State University of New York at Fredonia
- Former names: Fredonia Academy (1826–1867) Fredonia Normal School (1867–1942) Fredonia State Teachers College (1942–1948) State University of New York College at Fredonia (1948–2023)
- Motto: Where Success is a Tradition
- Type: Public university
- Established: 1826; 200 years ago
- Parent institution: State University of New York
- Endowment: $58.5 million (2025)
- President: Stephen H. Kolison Jr.
- Students: 3,174 (fall 2025)
- Undergraduates: 2,791 (fall 2025)
- Postgraduates: 483 (fall 2025)
- Location: Fredonia, New York, U.S. 42°27′12″N 79°20′13″W﻿ / ﻿42.45344°N 79.33697°W
- Campus: 256 acres (104 ha); Small town;
- Colors: Blue and white
- Nickname: Blue Devils
- Sporting affiliations: NCAA Division III, SUNYAC 16 varsity teams
- Mascot: Freddy
- Website: fredonia.edu

= State University of New York at Fredonia =

Public university in Fredonia, New York, US

The State University of New York at Fredonia (alternatively SUNY Fredonia, Fredonia State, or Fredonia) is a public university in Fredonia, New York, United States. It is the westernmost member of the State University of New York. Founded in 1826, it is the seventh-oldest college in New York, and second-oldest public school in New York (SUNY and CUNY) after SUNY Potsdam (1816).

Fredonia was one of the state teachers' colleges traditionally specializing in music education, but now offers programs in other areas, including a graduate division. Areas of study include science, communication, music, education, and the social sciences. There are over 80 majors and over 50 minors.

==History==

===Fredonia Academy (1826–1867)===
Opened in 1826 as "Fredonia Academy" under its first principal Austin Smith, the academy enrolled eight students. The first classes began on October 4, 1826. Within one year the academy had 136 students, 81 boys and 55 girls. In 1827 it was a state normal school.

The academy reached peak enrollment in 1856 with 217 students. The school was plagued by financial shortages and was forced to close its doors in 1867.

===Normal School (1867–1948)===
In 1867, the college re-emerged for its second phase of existence, as a New York State Normal School. On December 2, 1867, the Fredonia Normal School (as it became commonly known) began classes with 147 students, 62 boys and 85 girls. For students preparing to be teachers, no tuition was charged, books were supplied, and travel costs were reimbursed; in return, students had to promise to teach after graduation. Those students not studying for the teaching profession paid tuition and provided their own textbooks.

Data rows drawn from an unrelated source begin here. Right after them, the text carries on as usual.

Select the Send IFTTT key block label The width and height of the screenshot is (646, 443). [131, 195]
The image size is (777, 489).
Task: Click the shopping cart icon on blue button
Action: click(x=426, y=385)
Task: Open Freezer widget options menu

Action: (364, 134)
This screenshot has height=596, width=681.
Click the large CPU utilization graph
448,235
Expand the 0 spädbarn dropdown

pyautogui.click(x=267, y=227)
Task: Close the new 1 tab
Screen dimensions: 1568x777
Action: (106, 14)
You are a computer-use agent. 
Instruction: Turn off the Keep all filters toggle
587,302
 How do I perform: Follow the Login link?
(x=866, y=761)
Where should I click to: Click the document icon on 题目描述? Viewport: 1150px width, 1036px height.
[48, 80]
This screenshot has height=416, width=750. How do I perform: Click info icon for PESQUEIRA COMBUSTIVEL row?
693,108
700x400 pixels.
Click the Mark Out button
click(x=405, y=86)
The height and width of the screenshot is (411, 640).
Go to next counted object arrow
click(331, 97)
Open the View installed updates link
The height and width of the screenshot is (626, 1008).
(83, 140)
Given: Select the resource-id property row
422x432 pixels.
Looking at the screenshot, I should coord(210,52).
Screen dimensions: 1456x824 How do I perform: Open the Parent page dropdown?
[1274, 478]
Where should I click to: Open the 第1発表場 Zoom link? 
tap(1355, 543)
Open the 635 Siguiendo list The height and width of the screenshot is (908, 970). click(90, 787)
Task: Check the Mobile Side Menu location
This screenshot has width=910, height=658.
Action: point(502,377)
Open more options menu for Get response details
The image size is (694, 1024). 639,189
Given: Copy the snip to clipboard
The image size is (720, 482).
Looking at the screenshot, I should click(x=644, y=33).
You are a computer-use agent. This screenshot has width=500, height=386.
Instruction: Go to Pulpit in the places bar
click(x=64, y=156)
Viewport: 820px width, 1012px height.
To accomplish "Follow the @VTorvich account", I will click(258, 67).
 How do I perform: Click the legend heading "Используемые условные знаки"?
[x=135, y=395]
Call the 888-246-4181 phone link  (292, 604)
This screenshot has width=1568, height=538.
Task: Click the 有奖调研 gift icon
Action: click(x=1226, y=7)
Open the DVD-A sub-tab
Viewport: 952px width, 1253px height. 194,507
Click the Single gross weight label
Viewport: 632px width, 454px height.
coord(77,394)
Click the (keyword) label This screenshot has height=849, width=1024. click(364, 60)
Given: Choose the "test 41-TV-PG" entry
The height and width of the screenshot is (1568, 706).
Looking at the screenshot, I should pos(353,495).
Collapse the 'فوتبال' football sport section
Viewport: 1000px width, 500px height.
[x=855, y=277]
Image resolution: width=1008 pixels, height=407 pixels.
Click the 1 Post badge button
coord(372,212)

Fredonia Normal had a tumultuous existence. With a fluctuating student enrollment and threats of state funding reductions, the school seemed to be in constant jeopardy of closing. Nonetheless, gradually the school was upgraded. In 1930, 58 acre of land west of Central Avenue in the Village of Fredonia were bought to house a future campus. In 1938, music building (Mason Hall) was the first to be constructed on the Central Avenue site. New York State Governor Herbert Lehman signed the Feinberg Law in 1942 that changed all state Normal Schools into Teacher Colleges. With this new law, the school officially became the Fredonia State Teachers College.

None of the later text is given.